APMy book, "Marissa Mayer and the Fight to Save Yahoo," comes out today. Finally.
When I was talking to sources for the book over the past couple years one thing that became super clear was that, when Mayer became the CEO of Yahoo back in July 2012, her approach to the job was very different from all of her predecessors.
She grabbed the company by the lapels.
While Yahoo CEOs in the past had taken a very "top-down" approach - devising a strategy and then giving lieutenants orders to execute it - Mayer was very "bottom-up."
Right away, she sat in on product meetings and started grilling engineers and designers on their work.
The best story I ever heard about Mayer's hands-on style was about her first day on the job.
After figuring out where to park, getting a security badge, listening to congratulatory voicemails from people like Jamie Dimon and Valerie Jarrett, and wading through hundreds of balloons and cupcakes delivered to her new office, Mayer got down to setting up her computer.
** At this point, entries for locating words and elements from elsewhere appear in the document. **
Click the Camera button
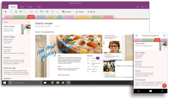The image size is (169, 99). pyautogui.click(x=67, y=12)
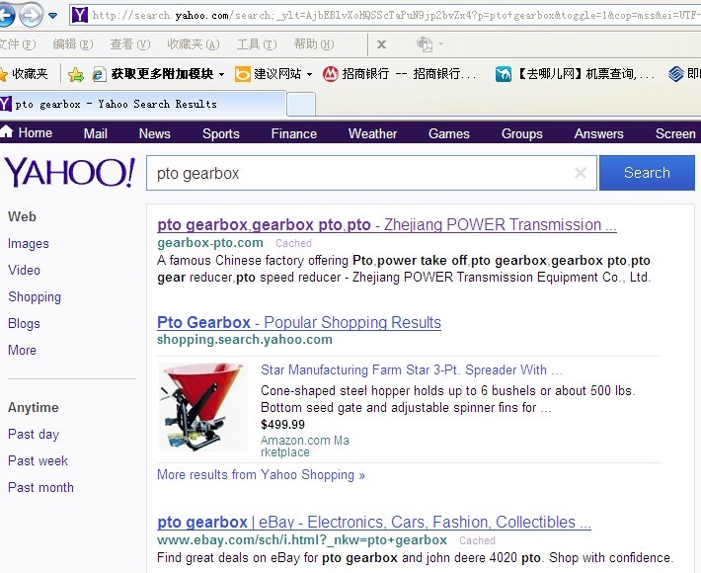Open a new blank browser tab
The height and width of the screenshot is (573, 701).
301,104
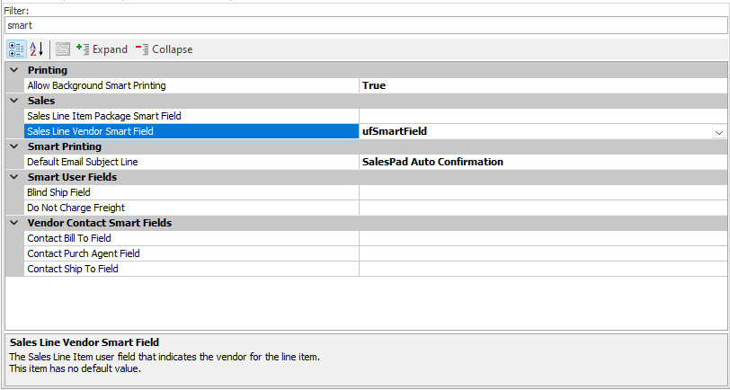Open the ufSmartField dropdown arrow
The width and height of the screenshot is (730, 390).
pos(719,131)
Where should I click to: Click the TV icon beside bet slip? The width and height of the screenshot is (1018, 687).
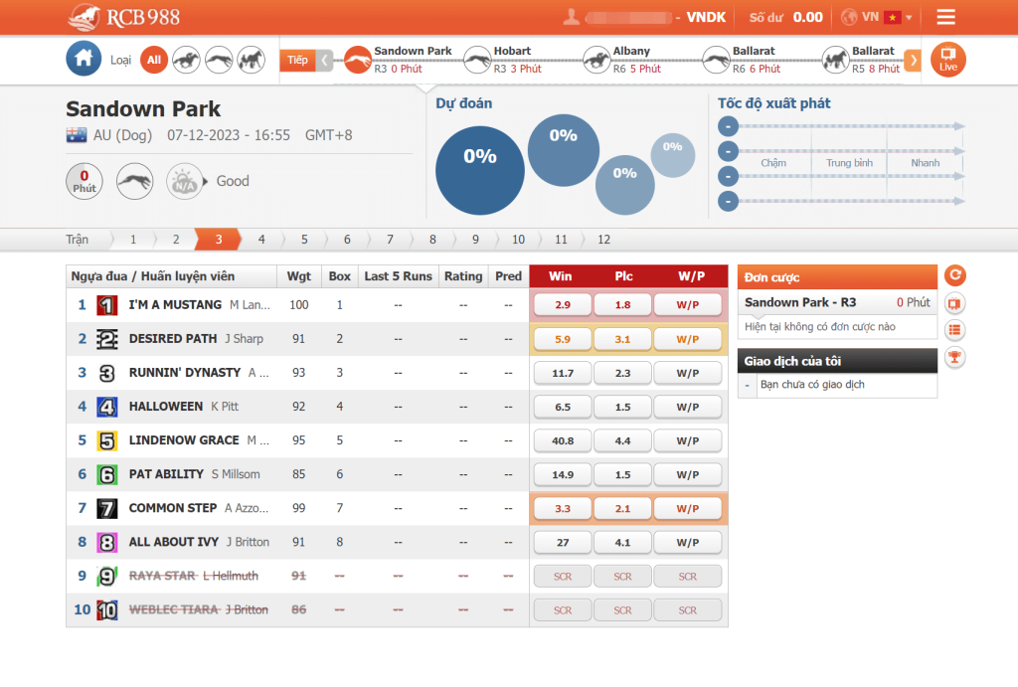coord(954,303)
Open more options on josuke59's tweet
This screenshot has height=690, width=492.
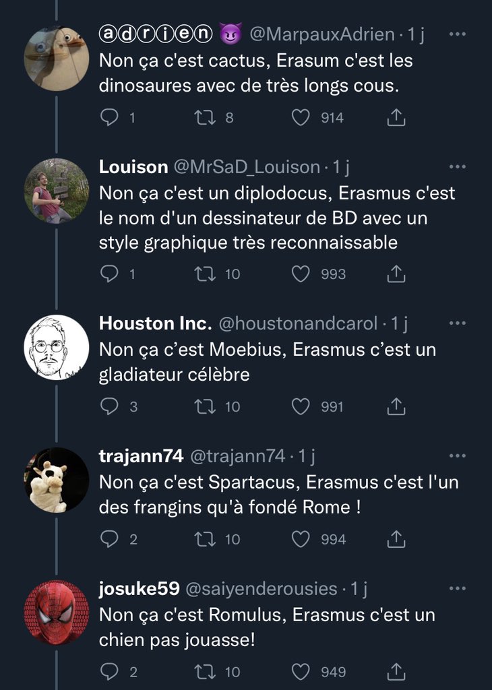pyautogui.click(x=458, y=589)
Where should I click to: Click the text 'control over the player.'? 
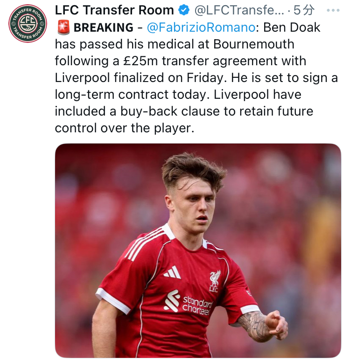[x=124, y=128]
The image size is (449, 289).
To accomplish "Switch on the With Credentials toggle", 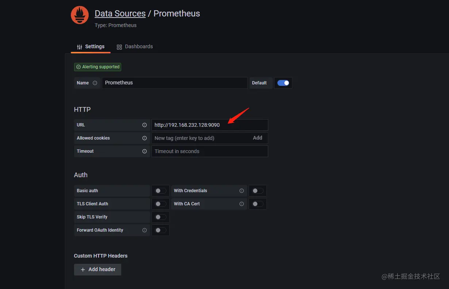I will click(x=258, y=191).
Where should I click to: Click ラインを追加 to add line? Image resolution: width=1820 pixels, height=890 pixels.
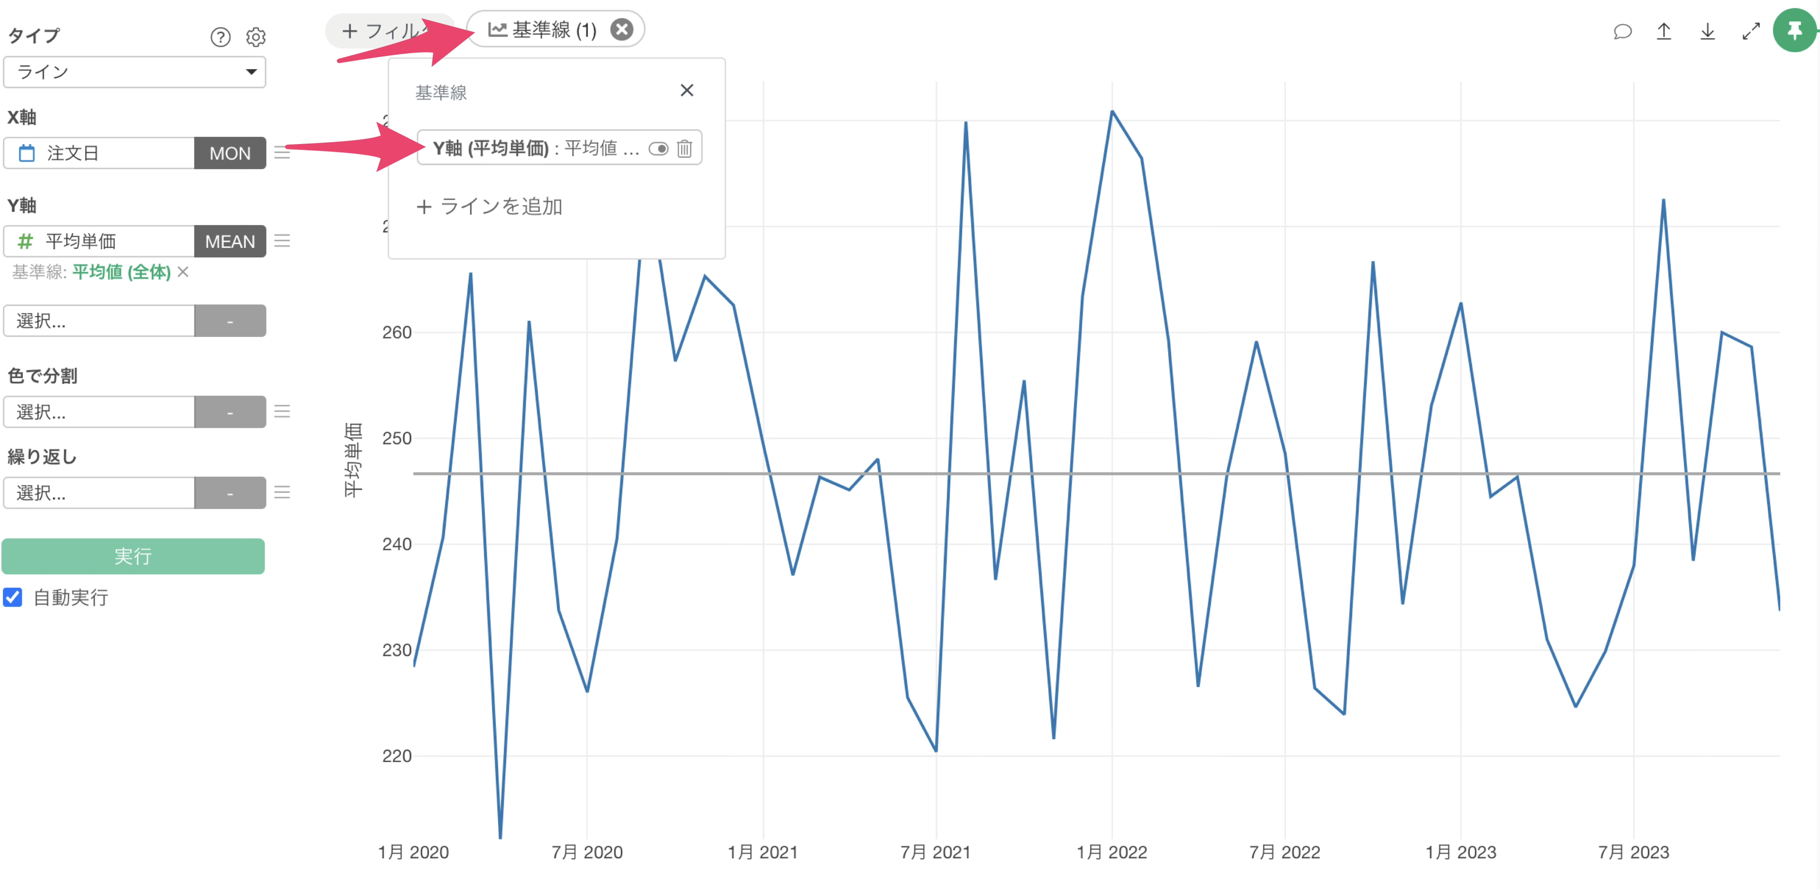(x=490, y=206)
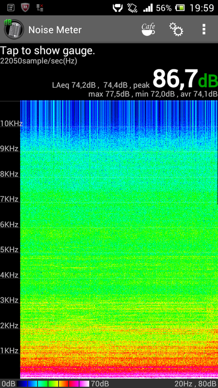This screenshot has width=218, height=388.
Task: Click the 5KHz frequency axis label
Action: 9,249
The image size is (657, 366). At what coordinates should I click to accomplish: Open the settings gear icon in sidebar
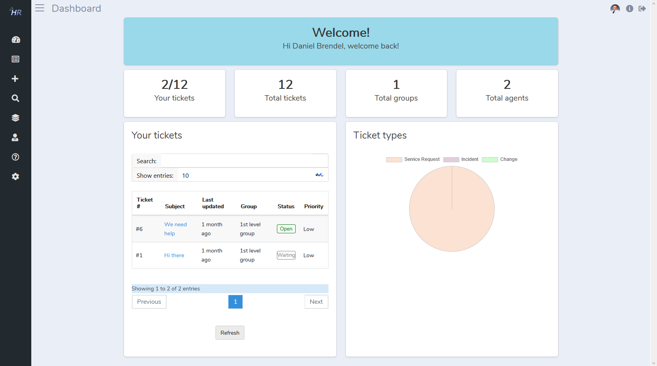pyautogui.click(x=16, y=177)
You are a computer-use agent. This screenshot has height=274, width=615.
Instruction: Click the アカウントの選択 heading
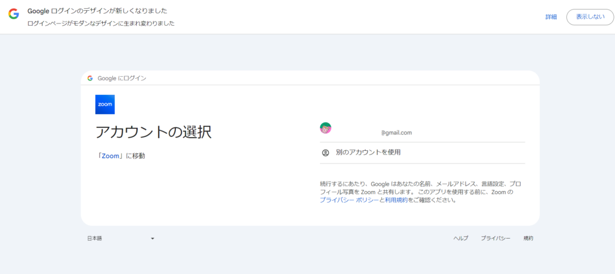coord(153,132)
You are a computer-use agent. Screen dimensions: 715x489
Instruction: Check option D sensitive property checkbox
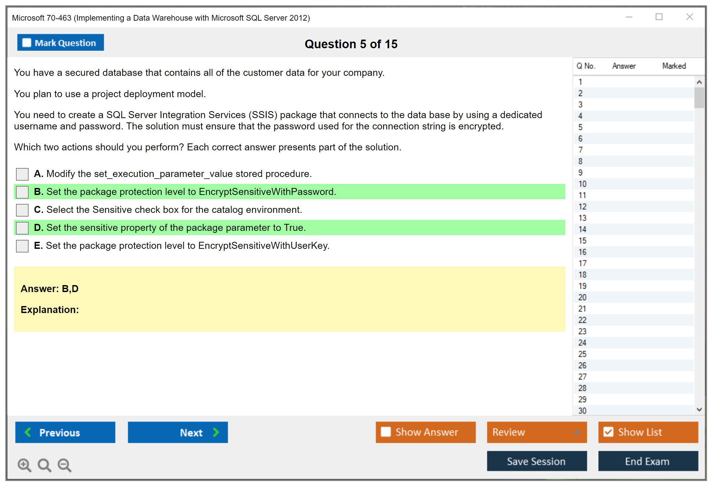[x=22, y=228]

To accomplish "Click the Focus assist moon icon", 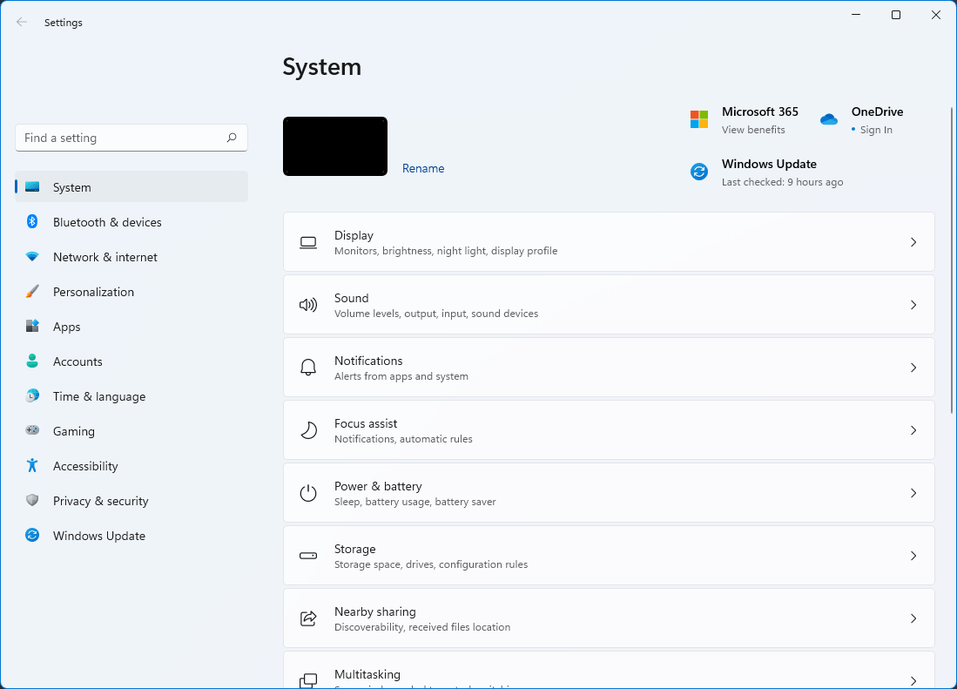I will pos(308,430).
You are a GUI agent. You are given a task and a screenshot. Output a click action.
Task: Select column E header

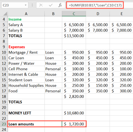pyautogui.click(x=121, y=14)
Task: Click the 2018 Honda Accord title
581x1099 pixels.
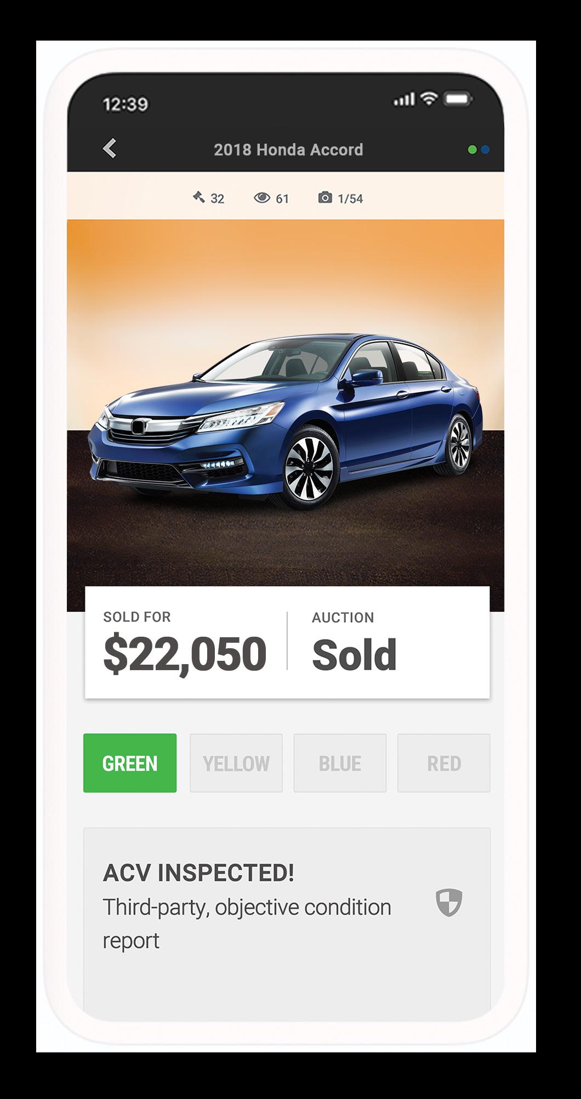Action: [x=288, y=150]
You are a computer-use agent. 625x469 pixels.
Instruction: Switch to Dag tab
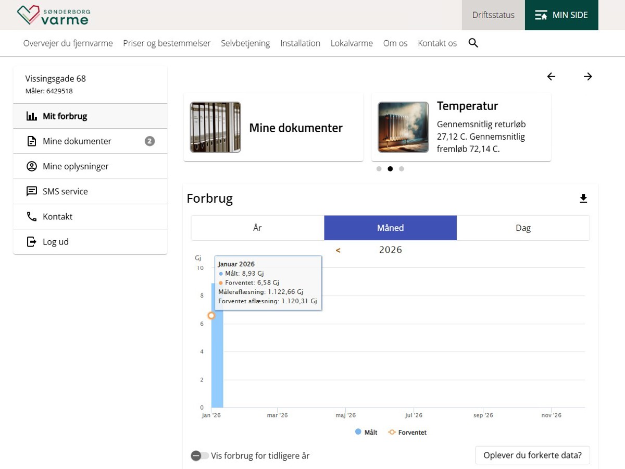[x=523, y=228]
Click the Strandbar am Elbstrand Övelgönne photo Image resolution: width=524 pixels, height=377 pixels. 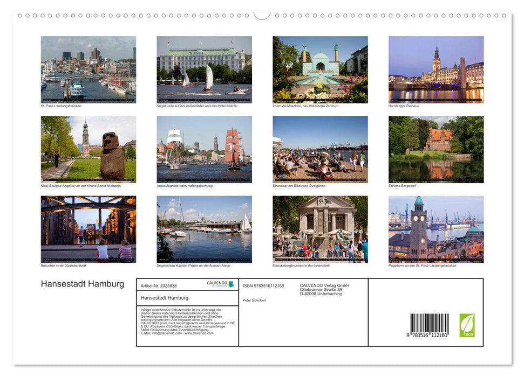(320, 149)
Her first request: a simple email address featuring just her first name.
Her second: A highly divisible phone number.
And finally: That her computer be connected directly into Yahoo's code-base so that she could help work on it at any hour of the day or night.
(Humorously, the IT guy Mayer asked to do this was not actually an IT guy at all. It was interim general council Ron Bell.)
Needless to say, setting up a computer to code was not something Yahoo CEOs prior to Mayer, such as Terry Semel or Carol Bartz, asked for.
(Another funny story from the book is about how aghast Yahoos were to discover that Semel didn't really know how to use email.)
In many ways, Mayer's bottom-up style has been very effective. There's no question that Yahoo's product-launching cadence picked up considerably after her arrival. It used to take Yahoo a year and a half to launch new versions of Mail. Now that happens every few months.